Football : le Real Madrid était-il le club privilégié de la dictature franquiste ?
Une polémique a éclaté en Espagne après que le président du FC Barcelone, Joan Laporta, a accusé le Real Madrid d'être "l'équipe du régime" pendant la dictature. Mais alors, le club madrilène a-t-il été favorisé durant le franquisme ?
La presse espagnole s'est empressée d'examiner les faits : combien de titres le Real Madrid a-t-il remportés en quarante années de dictature ? Et le F.C Barcelone dans tout ça ?
Entre 1939 et 1975, le Real Madrid a remporté 14 championnats et 6 coupes générales. Le F.C. Barcelone, quant à lui, a gagné 8 compétitions et 9 trophées.

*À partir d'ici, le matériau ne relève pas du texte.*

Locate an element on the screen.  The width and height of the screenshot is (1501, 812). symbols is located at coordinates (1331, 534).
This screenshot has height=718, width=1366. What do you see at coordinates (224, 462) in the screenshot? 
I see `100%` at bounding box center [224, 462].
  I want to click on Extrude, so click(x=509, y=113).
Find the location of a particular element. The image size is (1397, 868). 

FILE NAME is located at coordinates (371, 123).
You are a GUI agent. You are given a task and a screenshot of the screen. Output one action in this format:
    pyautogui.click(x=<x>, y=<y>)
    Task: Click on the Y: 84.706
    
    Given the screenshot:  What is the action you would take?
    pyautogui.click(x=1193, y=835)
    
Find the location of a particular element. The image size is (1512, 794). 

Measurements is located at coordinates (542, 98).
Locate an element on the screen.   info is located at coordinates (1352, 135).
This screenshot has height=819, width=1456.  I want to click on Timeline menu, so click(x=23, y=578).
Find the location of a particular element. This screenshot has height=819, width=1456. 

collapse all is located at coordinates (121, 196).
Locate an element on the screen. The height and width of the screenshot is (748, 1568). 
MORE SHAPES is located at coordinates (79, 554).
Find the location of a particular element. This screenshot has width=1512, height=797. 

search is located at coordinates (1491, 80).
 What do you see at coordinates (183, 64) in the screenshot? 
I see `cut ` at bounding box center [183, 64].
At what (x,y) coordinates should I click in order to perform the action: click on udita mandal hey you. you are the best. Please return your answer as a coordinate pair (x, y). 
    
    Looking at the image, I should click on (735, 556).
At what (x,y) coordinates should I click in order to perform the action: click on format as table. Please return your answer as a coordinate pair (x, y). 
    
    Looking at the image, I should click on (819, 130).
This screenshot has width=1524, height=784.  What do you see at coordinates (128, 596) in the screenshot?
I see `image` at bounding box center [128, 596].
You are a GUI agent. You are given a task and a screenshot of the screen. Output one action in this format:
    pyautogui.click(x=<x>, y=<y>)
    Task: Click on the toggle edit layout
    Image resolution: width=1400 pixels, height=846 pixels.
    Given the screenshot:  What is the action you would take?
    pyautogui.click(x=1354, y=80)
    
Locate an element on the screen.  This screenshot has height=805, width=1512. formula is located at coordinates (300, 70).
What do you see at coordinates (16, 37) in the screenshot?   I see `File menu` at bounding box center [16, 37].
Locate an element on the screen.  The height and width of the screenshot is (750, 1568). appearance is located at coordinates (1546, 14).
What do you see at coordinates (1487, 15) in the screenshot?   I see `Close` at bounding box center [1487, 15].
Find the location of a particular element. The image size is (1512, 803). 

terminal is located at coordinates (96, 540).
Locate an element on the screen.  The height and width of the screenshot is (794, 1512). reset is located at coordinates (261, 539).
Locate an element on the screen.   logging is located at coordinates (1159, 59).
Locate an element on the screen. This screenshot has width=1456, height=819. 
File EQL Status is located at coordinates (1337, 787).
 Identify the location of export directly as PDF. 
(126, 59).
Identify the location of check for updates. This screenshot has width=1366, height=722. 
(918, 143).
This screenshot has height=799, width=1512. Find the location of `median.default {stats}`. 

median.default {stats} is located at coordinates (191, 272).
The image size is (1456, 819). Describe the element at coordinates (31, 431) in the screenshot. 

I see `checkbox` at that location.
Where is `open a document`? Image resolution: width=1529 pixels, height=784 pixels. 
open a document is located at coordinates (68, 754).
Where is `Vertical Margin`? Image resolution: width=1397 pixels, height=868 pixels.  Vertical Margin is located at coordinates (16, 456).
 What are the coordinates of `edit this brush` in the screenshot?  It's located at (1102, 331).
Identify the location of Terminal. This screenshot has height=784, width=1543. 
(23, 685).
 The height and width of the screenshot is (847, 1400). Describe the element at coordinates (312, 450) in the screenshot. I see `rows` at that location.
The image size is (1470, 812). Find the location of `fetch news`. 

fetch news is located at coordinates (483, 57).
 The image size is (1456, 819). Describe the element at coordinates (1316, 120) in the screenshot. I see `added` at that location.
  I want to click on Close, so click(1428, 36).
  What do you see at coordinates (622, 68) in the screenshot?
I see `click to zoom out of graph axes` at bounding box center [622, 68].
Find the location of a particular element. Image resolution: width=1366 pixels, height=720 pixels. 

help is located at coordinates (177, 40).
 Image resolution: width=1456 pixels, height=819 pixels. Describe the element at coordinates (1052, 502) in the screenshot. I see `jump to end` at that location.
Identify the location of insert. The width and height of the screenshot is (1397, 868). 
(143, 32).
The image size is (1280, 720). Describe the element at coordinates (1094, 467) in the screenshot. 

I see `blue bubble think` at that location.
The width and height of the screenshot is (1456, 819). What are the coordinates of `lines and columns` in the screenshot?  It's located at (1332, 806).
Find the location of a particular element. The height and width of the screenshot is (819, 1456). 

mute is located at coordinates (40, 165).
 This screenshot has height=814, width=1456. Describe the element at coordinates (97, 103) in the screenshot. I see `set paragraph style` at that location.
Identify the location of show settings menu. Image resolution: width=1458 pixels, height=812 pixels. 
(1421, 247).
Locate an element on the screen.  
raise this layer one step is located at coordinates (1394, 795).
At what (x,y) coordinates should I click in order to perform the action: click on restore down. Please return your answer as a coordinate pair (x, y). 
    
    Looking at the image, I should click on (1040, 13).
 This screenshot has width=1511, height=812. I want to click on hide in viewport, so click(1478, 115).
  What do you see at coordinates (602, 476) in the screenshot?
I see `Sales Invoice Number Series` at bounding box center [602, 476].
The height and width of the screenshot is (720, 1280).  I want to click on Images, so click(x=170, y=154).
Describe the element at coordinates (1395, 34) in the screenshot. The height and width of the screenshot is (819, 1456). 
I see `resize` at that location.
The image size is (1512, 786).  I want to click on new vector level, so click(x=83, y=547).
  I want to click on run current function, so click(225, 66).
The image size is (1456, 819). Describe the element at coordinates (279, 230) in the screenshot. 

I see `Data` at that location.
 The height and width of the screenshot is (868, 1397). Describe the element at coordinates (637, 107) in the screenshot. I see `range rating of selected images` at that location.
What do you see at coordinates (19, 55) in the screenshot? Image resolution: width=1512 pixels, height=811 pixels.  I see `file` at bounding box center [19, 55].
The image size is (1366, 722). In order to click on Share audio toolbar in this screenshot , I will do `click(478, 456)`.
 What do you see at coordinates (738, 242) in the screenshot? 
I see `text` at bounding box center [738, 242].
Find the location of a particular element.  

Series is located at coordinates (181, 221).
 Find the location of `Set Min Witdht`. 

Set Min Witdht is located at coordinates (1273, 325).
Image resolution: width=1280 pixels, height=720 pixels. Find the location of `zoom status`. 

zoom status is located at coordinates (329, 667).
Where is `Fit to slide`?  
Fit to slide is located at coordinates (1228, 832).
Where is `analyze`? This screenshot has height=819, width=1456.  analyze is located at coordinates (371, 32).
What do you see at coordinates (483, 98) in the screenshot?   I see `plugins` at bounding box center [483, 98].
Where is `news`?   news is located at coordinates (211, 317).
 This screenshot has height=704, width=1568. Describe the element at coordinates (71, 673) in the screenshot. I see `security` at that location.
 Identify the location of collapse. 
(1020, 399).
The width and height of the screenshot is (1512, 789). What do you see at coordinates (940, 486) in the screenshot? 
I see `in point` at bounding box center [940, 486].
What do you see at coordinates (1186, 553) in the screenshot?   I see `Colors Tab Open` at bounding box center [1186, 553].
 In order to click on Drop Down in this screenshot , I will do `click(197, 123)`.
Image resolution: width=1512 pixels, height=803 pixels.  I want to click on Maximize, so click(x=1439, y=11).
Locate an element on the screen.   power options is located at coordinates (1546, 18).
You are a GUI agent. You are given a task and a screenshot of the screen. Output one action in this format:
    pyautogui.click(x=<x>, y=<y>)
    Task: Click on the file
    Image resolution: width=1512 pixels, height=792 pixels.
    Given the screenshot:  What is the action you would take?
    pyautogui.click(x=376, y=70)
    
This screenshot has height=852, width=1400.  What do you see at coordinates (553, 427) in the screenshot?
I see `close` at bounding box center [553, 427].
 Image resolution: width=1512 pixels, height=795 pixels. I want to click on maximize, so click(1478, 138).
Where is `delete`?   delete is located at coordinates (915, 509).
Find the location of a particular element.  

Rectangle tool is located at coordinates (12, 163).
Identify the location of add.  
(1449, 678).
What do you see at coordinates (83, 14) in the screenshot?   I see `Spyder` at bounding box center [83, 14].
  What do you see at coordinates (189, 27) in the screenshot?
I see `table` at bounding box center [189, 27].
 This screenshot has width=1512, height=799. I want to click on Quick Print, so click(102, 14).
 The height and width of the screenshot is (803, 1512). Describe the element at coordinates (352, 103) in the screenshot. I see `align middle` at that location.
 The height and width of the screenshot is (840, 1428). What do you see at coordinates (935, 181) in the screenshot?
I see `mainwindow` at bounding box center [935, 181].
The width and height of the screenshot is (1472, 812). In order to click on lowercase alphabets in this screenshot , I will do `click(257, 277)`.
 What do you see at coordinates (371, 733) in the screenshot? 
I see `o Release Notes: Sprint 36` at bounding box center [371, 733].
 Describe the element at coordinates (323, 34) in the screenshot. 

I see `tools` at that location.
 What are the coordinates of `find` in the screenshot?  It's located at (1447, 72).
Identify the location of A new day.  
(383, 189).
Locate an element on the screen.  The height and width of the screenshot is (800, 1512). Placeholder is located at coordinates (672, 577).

Cette rumeur repose sur des faits marquants comme l'humiliation historique 11-1 de Barcelone en 1943. Les supporters catalans s'en souviennent comme d'un scandale et soupçonnent que le Real Madrid n'a pas seulement joué au football pour parvenir à ce résultat. Franco s'en serait mêlé...
Il est vrai que Franco a utilisé les succès sportifs comme propagande pour les vertus supposées de sa dictature. Il est aussi évident que les stars madrilènes de l'époque avaient une projection internationale et que le régime en a largement profité.
Le Real Madrid a remporté six Coupes d'Europe sous le régime franquiste et pouvait se targuer de compter dans son effectif des figures aussi prestigieuses que Di Stefano et Puskas. Dans une Espagne pauvre et autarcique, ces succès sportifs étaient bien sûr présentés comme l'œuvre du régime.
De plus, sous le régime de Franco, le Real Madrid représentait, d'une certaine manière, le centralisme de fer défendu par la dictature, tandis que le F.C. Barcelone a toujours eu un lien étroit avec le sentiment indépendant et nationaliste de la Catalogne.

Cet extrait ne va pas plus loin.